Donald Trump revient à la présidence des Etats-Unis : de quoi inquiéter les viticulteurs bourguignons qui exportent près de 20 % de leur production outre-Atlantique. Ils pourraient perdre gros alors que le secteur connaît une dynamique positive.
« On a peur aujourd’hui, vu ce qu’il aurait pu faire il y a 4 ans ». à Premeaux-Prissey (Côte-d’Or), Raphaël Dubois produit 21 appellations viticoles sur ses 21 hectares de terres, dont près de 10 % sont destinés au marché américain. Avec le retour de Donald Trump à la Maison Blanche, il s’inquiète.
« Il fallait qu’il aille aux Etats-Unis »souligne le vigneron devant une cargaison de bouteilles de vin en partance pour le Minnesota, qu’il a finalement décidé de ne pas livrer à son potentiel acheteur.
« Depuis septembre, nous n’avons plus rien. Plus de son, plus d’image. Nous avons essayé 4-5 fois de les contacter, par mail, par téléphone, nous n’avons jamais réussi à joindre les bonnes personnes au point d’obtenir des réponses »ajoute Raphaël, qui pour des raisons de sécurité, a décidé de garder sa marchandise impayée pour la revendre sur d’autres marchés.
Un silence qu’il impute à la tournure prise par la campagne présidentielle… et qui ne le rassure pas au vu des intentions du nouveau président américain.
Lors de son premier mandat, Donald Trump a instauré une taxe de 25 % sur les vins français. Une mesure de rétorsion prise en 2019, en réponse à la guerre commerciale entre Boeing et Airbus. Les exportations de vins bourguignons chutent alors de 25 %.
«Il a toujours défendu l’idée de ‘l’Amérique d’abord’ et de taxer les produits importés. Je ne serais pas surpris s’il le faisait.avoue Raphaël, qui craint de voir ses clients s’approvisionner ailleurs, auprès de producteurs moins chers. Des clients qui pourraient même arrêter de boire du vin.

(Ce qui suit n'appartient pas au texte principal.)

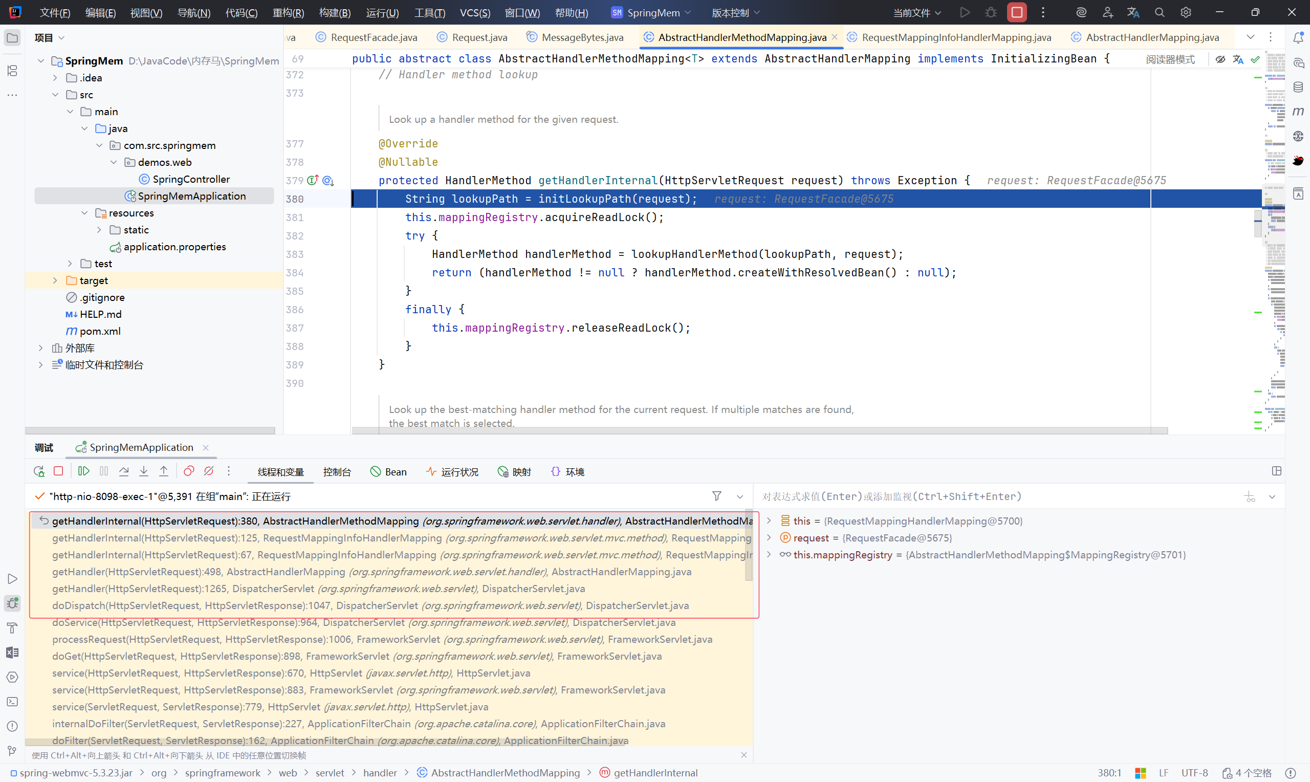The width and height of the screenshot is (1310, 782).
Task: Toggle mute breakpoints icon
Action: click(209, 471)
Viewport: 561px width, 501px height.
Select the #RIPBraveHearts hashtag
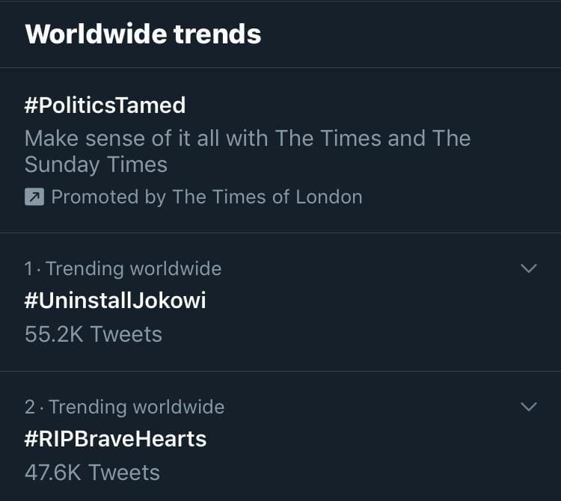[x=115, y=439]
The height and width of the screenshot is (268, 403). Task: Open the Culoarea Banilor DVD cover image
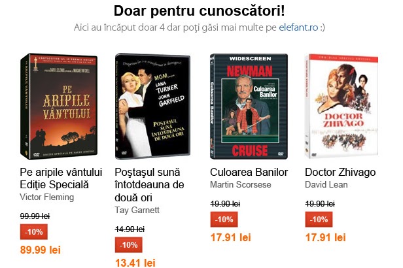pos(249,107)
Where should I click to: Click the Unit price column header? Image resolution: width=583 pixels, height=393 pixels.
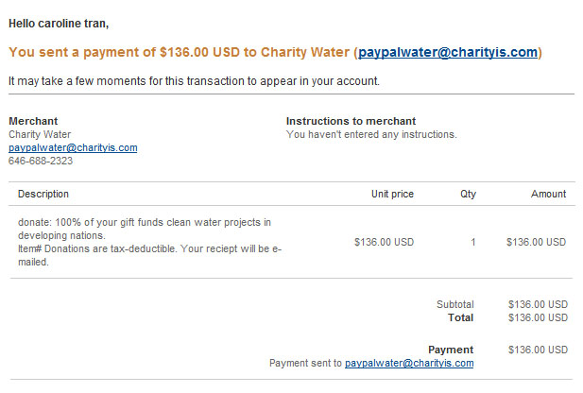tap(392, 194)
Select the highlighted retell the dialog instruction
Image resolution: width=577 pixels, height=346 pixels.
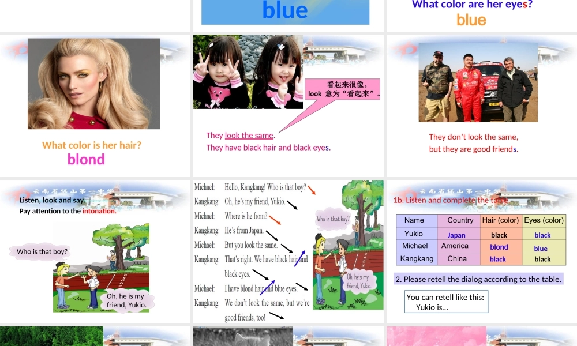pyautogui.click(x=479, y=279)
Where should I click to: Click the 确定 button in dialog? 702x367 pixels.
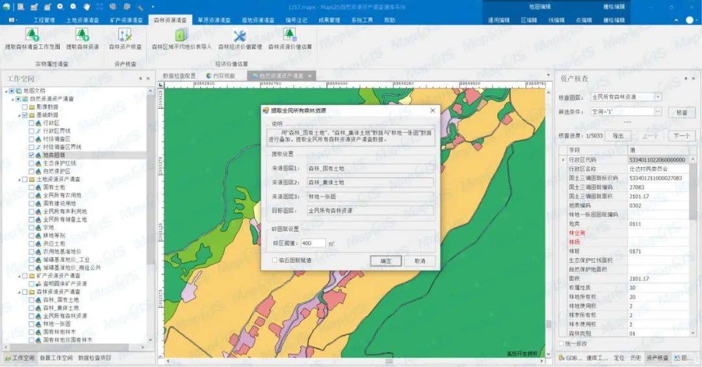pos(385,261)
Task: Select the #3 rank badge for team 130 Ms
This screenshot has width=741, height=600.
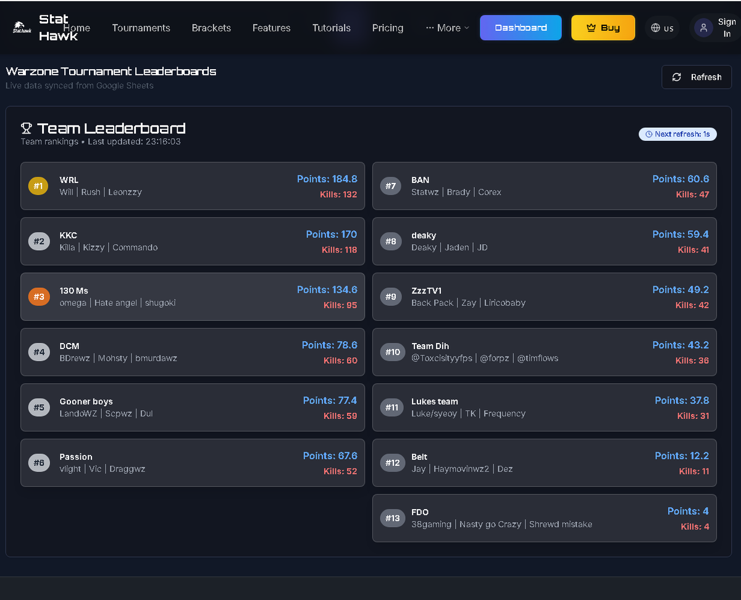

« Une augmentation des prix de 10 à 20 % due à une taxe peut constituer un frein à la consommation », souligne le vigneron bourguignon.
Depuis le moratoire de 2021, le marché du vin a repris des couleurs. « Le secteur bourguignon est actuellement légèrement positif. Depuis le début de l’année, nous avons recommencé à légèrement progresser, notamment sur le marché américain qui est un marché dynamique »explique Laurent Delaunay, président de l’Office interprofessionnel des vins de Bourgogne (BIVB).
20 % de la production régionale est destinée aux États-Unis, soit environ 20 millions de bouteilles par an. Le pays représente le premier marché des exportations bourguignonnes.
Notre crainte serait la combinaison des deux : la mise en place de droits de douane de 10 ou 20 %, plus la réintroduction de cette taxe. Ce serait assez dramatique pour les vins français et les vins de Bourgogne en particulier. Si nous perdions du terrain sur notre premier marché d’exportation, nous préférerions entrer dans une spirale négative. Il y a des raisons de s’inquiéter.
Laurent DelaunayPrésident du Bureau interprofessionnel des vins de Bourgogne (BIVB).
« Ce n’est pas quelque chose que nous avons connu à ce niveau au cours des 20 à 40 dernières années. Nous nous rendons compte que nous sommes réellement dans des tensions géopolitiques qui nous dépassent. On a l’impression d’être un lien assez fragile« , ajoute le commerçant.
L’incertitude plane mais les vignerons gardent espoir. Ils misent tout sur le rôle de négociation de la Commission européenne.
« Nous savons que le président Trump est assez joueur : c’est un négociateur. Il aime utiliser le bras de fer pour commencer par faire des compromis plus tard. Nous pouvons donc espérer que si cela va dans cette direction, il pourra y avoir des négociations et que la Commission européenne parviendra en substance à trouver un accord. »conclut Laurent Delaunay.
Lui, comme Raphaël, dispose encore de quelques semaines de répit jusqu’au 20 janvier, date à laquelle prendra ses fonctions le 47e président des États-Unis.